Work request:
The data shown below should all be retyped exactly.

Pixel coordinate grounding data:
==============================

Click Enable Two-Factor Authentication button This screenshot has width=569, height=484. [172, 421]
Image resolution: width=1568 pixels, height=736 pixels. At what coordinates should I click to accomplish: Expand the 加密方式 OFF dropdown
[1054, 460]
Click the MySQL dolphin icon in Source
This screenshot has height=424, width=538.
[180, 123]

==============================

Exercise output:
Click Enable Two-Factor Authentication button This screenshot has width=569, height=484. [172, 421]
Image resolution: width=1568 pixels, height=736 pixels. At what coordinates should I click to accomplish: Expand the 加密方式 OFF dropdown
[1054, 460]
Click the MySQL dolphin icon in Source
This screenshot has height=424, width=538.
[180, 123]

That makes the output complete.